I made the decision to talk to my parents for this blog and the reason is because they are the best people I knew of to tell about stories about the past that were about were in the area were my parents. I didn't know what exactly to ask about or what kind of stories I wanted to hear so I simply asked if they had any stories about her past.
My parents (2015)  
She talked a lot about when she was kid and how different everything was and what it was like to live in New Phila back then and on a farm. She focused comparing on then and now. She put heavy emphasis on how connected people were to their community members. She told how when she was young and lived in town every day she would go around with the other kids to the park or to the store or to each other’s house. She said “one mom was everybody's mom”, “any mom would spank you or tell you what to do.” She told how nobody had fences and how everybody sat on their porches and talked to their neighbors. Not everybody was independent and keeping to themselves. In addition to that everybody tended to have their own gardens even in the city and do whatever they could to support themselves for free. When she was young and lived in New Phila they still had a milkman that would bring milk in a horse drawn carriage and she said, “All the kids would run out to pet Dewie (the horse) every time he came.”
I really like all that she told me, and it made me really think of possible ways to make our current communities more connected like they once were.  The kids and the adults. Kids today in towns and cities do connect and hang out in groups but there isn't a special sense of community between families and neighbors like there once was.

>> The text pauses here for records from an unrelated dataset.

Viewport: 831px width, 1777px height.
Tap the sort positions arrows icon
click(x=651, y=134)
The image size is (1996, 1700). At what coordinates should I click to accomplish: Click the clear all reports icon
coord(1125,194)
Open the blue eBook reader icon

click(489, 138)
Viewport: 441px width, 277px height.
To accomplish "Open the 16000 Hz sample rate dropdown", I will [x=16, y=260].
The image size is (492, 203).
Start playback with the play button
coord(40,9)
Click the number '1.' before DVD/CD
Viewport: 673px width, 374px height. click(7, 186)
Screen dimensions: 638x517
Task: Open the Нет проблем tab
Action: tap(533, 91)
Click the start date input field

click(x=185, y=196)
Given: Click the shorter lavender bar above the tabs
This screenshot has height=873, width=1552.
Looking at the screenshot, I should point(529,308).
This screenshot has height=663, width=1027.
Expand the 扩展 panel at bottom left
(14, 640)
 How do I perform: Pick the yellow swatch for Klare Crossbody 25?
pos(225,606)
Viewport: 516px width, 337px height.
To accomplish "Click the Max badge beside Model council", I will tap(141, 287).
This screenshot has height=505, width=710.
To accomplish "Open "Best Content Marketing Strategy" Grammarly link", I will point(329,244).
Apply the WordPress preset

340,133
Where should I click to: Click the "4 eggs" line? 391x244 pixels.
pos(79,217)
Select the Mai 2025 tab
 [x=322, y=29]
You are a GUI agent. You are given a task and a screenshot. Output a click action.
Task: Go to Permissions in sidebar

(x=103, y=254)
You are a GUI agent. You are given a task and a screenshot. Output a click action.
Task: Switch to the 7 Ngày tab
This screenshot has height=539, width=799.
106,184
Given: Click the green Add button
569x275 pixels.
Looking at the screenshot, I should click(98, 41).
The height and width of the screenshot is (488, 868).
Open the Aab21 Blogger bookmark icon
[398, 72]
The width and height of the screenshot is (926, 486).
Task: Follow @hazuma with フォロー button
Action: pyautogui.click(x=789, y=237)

My dad told similar stories though his were a lot more mischievous. He told stories about the things he did with his friends when he was young. Things like playing stickball in the street and playing the cards on the bus to school. There were also things like hiding and throwing tomatoes at cars driving by at night. Things that would have surely gotten them in trouble had their parents found out. He also told a story about the small jobs he would do in the summer. Lawn mowing was something he did and between each yard he would push the lawn mower to the gas station and fill it up for the next lawn. One year to pay for a vacation he and his brothers spent months collecting thrown out bottles and cashing them in for the few cents they were worth.
The stories from both are similar and paint the same picture of how much more connected everyone was in the past and committed functioned with far less outside help. I think these stories are important because, yes, we live in a different world today but that doesn't mean it can’t have the good aspects from ways of the past. I know that I would've liked to grow up in a hybrid society of then and now but I didn't but that doesn't mean my future children can’t. I hope one day we can again achieve a community with much more communication.